By his own admission, Californian Clifford Rue, 30, used to be a monumental bore. He was the kind of sports fan who never could wait for the morning papers, spent half his time on the telephone badgering newspaper editors for up-to-the-minute dope. "Look," said a harassed sportswriter when Rue called him once too often, "we can't afford to take time off to give people running accounts of every cursing fight and ball game. We wouldn't have time to do anything else."

Ex-Marine Rue was far from chastened. The complaint convinced him that the city must be full of other impatient sports fans, all just as irritating as he. A little research uncovered the astonishing fact that Los Angeles newspapers, radio and TV stations, public libraries and universities got an average of 30,000 Rue-type requests every day.

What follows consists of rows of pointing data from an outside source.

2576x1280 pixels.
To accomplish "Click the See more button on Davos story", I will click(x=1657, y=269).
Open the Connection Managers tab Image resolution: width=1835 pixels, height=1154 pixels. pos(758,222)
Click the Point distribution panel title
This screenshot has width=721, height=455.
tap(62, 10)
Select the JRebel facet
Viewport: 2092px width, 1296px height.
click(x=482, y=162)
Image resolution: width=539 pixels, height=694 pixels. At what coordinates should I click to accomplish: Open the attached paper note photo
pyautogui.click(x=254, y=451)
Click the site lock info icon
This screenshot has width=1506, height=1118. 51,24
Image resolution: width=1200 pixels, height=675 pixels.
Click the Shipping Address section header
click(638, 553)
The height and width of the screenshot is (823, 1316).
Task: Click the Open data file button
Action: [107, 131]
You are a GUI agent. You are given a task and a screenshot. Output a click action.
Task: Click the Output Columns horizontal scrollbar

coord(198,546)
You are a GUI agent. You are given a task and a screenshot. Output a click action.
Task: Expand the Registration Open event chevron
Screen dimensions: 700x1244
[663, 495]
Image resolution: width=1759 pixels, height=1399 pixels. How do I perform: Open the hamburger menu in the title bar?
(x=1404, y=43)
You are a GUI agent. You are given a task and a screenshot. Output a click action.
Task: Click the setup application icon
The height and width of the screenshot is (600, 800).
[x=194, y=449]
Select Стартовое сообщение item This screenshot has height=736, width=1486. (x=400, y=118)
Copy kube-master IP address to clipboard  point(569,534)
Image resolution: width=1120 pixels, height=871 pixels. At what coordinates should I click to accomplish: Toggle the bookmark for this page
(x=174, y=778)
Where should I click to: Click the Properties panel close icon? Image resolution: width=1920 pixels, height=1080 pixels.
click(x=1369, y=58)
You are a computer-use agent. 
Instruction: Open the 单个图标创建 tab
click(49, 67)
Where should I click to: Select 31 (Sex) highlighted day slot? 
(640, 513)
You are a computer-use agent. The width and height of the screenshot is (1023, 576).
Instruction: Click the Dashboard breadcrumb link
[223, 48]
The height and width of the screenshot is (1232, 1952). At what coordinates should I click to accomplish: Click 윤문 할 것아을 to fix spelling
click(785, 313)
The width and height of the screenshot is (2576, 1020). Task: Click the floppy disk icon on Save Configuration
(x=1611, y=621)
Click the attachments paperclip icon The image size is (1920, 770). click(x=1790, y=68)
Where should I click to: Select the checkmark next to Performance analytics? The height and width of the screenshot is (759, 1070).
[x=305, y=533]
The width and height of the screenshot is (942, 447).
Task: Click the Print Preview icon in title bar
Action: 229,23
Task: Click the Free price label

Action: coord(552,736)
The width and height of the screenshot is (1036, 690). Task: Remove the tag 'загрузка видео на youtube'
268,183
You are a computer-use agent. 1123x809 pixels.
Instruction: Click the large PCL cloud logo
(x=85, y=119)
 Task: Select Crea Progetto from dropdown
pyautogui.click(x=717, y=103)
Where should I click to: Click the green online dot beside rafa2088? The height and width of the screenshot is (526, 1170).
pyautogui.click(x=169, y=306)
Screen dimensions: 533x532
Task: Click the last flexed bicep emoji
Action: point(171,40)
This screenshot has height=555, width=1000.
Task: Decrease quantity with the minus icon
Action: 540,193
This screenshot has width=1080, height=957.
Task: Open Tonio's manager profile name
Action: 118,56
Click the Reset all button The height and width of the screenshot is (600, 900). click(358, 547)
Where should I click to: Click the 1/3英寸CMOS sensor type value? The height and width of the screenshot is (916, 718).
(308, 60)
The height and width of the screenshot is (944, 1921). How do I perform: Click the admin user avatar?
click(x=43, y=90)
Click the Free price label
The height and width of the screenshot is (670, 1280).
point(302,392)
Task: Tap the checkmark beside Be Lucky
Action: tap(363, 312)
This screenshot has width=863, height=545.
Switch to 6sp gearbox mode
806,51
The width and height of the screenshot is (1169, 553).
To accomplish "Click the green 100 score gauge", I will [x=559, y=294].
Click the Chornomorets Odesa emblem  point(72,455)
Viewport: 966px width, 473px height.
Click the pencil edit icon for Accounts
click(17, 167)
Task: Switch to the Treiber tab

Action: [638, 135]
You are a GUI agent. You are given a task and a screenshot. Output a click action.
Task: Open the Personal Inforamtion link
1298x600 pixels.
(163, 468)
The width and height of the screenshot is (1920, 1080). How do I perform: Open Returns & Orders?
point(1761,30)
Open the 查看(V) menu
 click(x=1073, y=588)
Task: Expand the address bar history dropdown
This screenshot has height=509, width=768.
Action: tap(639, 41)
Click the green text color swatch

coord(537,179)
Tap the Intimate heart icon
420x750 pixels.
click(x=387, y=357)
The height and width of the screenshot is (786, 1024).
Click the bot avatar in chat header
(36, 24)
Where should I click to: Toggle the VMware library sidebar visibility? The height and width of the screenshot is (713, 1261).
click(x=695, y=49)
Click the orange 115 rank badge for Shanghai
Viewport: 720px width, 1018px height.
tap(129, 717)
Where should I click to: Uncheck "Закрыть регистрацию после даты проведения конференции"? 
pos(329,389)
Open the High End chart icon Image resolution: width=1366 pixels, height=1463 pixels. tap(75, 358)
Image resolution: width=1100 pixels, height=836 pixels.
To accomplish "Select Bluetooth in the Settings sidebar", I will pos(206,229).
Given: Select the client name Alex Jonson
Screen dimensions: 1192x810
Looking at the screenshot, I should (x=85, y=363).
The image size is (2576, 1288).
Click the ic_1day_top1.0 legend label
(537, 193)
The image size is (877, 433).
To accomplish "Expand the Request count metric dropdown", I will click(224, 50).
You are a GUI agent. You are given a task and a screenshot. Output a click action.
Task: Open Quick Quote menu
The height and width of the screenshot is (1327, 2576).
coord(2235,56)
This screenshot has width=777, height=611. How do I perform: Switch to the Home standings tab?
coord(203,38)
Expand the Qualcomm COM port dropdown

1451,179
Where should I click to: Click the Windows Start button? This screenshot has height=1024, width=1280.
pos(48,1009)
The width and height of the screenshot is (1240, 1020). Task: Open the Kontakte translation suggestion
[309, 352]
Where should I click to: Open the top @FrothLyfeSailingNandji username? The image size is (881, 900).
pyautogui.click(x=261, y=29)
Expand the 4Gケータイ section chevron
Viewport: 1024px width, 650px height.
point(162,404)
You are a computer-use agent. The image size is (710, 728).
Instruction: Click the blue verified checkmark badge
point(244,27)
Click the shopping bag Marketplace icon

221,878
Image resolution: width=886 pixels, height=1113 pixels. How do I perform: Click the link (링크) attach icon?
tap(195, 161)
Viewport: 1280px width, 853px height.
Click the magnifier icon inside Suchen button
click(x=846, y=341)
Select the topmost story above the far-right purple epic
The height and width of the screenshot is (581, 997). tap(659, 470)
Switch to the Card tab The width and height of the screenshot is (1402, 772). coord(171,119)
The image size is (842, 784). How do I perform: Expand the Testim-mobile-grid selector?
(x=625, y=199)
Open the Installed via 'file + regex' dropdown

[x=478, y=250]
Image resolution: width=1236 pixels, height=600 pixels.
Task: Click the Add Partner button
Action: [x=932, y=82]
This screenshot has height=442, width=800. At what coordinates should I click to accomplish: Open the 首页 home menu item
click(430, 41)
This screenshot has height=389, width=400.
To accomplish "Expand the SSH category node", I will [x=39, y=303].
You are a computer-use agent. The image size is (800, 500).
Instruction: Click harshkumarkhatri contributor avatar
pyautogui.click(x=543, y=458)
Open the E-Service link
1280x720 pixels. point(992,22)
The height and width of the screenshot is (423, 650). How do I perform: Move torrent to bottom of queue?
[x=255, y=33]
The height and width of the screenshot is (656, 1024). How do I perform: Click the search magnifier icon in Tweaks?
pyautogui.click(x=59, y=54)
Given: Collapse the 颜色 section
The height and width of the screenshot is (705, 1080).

In short order, Cliff Rue (a salesman at his father's liquor store) talked four friends into ponying up $40,000 to start a service called Sports Information Results. The police tapped his wires for weeks before they were satisfied that the 50 phone lines Rue wanted to put to work were not the sinews of a bookie joint.

Whisky & Courtesy. Today, after four months in business, Sports Information answers 18,000 calls a day; 17 researchers (all but two are paraplegics) field every question thrown at them. The office (Webster 8-3311) looks like a busy horse parlor, but its huge blackboard reflects more than track results: data on the big-time sports events are entered on the board, giving researchers the results at a glance. For the offbeat queries S.I.R. subscribes to a wire service and burrows through stacks of dog-eared reference books.

Once in a while, stymied by a tough question, researchers have to take down a name and address and mail the information later, but most requests get a quick response (one to ten minutes). S.I.R. makes a handsome profit from recorded advertisements that are played over the phone before each answer. Such varied clients as the Hollywood State Bank, the Los Angeles Examiner and a Las Vegas gambling casino advertise through S.I.R. But the biggest buyers of all are liquor companies. More often than not, the fan who calls the service will hear: "Here is your answer, courtesy of . Ask

for the whisky of elegance . . . The St. Louis Cardinals won the 1934 World Series four games to three."

Manhattan Prospects. Ruefully, Rue admits that most of his calls are for current race results, but any day is sure to bring other momentous questions. What was the largest football score ever run up? (In 1916 Cumberland University lost to Georgia Tech 222-0.)* What was the largest crowd ever to watch a water polo game? (In 1932 10,000 at the Los Angeles Olympic games.) S.I.R. will answer any reasonable query, but once refused to give Pro Wrestler Lord Carlton's address to an irate female fan who wanted to take him apart after watching him on TV.

S.I.R. expects a yearly gross of $250,000, is going so well that Rue is now planning a 200-phone service in Manhattan.

* A game in which garrulous George Allen, Franklin Roosevelt's political handyman, Harry Truman's White House jester and Dwight Eisenhower's golf companion, was Cumberland's captain. As George tells it, he made Cumberland's best run: "I only lost six yards."